Aber Du musst jetzt eh gehen, ich finde keine Superlative mehr! Aber noch etwas zu den Texten: Es gibt offensichtlich ein paar autobiografische Songtexte – wie in „More than I deserve“?

Das ist in der Tat mein Baby, ich musste so ein Statement machen. Es gab genügend Momente in den letzten 30 Jahren mit Saga, auf der Bühne, Worte die fielen, Aufmerksamkeit, die mir das Publikum zukommen ließ… ehrlich: Manchmal kucke ich in den Spiegel und sehe Bilder von mir als Teenager. Ich war ein ganz normaler Junge, und heute werde ich auf Händen getragen. Aus kritischer Sich weiß ich, warum, aber als Mensch weiß ich nicht, wie ich das verdient habe, denn ich hatte einfach nur Glück. Und ich will jetzt nicht, wie in einer Dankesrede, zu bescheiden klingen, aber all diese Menschen haben mir so viel Gutes getan, und dieser Song ist mein Versuch, Danke zu sagen.

 

Und 10,000 Days ist das melancholische Finale?

Zum Teil, ja, aber im positiven Sinn, nicht nur melancholisch, dramatischen Sinn. Es geht eher darum, was wir als Band alles erreicht haben.
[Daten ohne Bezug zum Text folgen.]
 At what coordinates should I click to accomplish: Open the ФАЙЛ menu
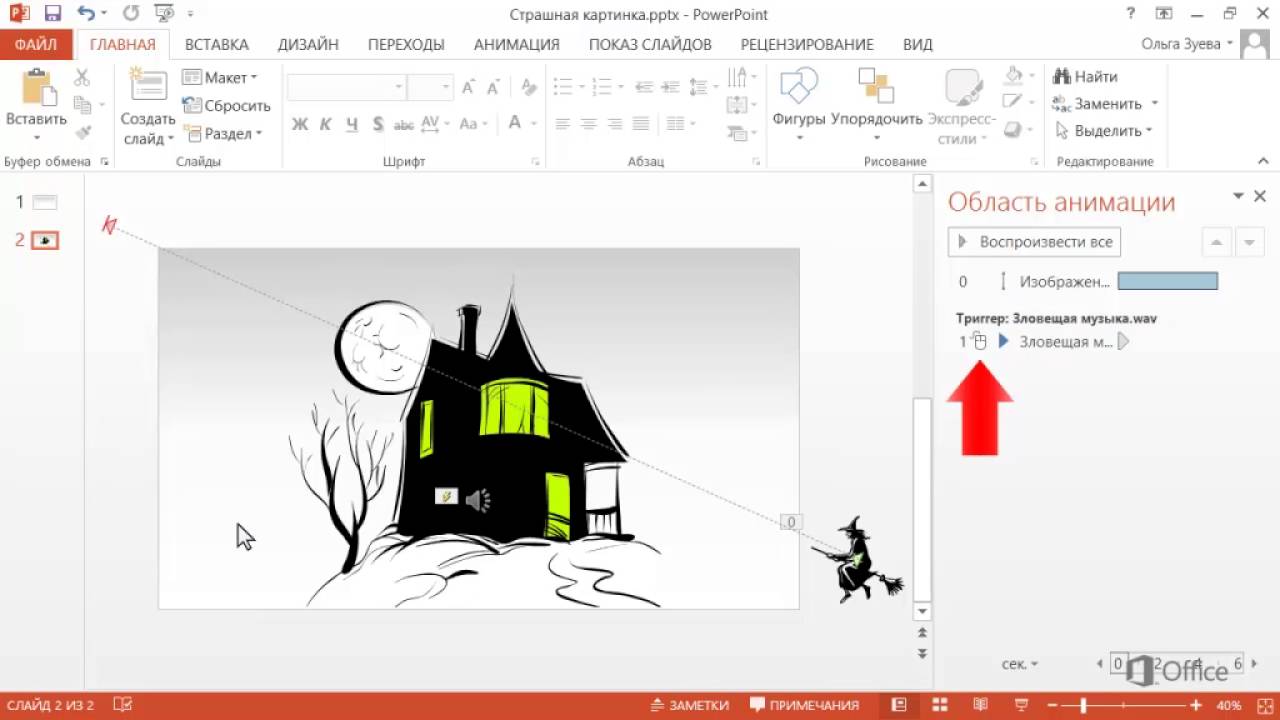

Wie es im Song heißt: „we’ve been around the world, from East Lynn to L.A.“ East Lynn ist die Straße, in der Jim (Gilmour, key) damals wohnte als er mich 1979 anrief, weil er ein paar Songs geschrieben hatte und gerne eine Stimme dazu hören wollte. Also fuhren meine Frau und ich zum Essen rüber, und während die Frauen sich später unterhielten, saßen wir im Wohnzimmer und ich sang den Text zu, ich glaube, „Humble Stance“ war der erste Song, vielleicht auch „How long“.

Und ich fuhr nach Hause, und dachte, hey, das war lustig, Also kündigte ich meinen Job, und am nächsten Tag starteten wir das ganze Ding.

 

Habt Ihr alles erreicht, was ihr erreichen wolltet?

Das ist eine schwierige Frage, weil ich keine Ahnung habe, was wir zu erreichen hatten. Ich meine, vor dreißig Jahren hätte ich nicht sagen können, dass ich heute hier sitze und mit Dir rede. Ich hätte nie gedacht, dass so etwas so lange dauern kann. Nein, ich hätte nichts vorhersagen können – und dies alles ist so viel mehr, als ich mir jemals hätte vorstellen können.

 

Die Frage ist ja, wie findet man den richtigen Moment? Wie hast Du diesen Moment gefunden?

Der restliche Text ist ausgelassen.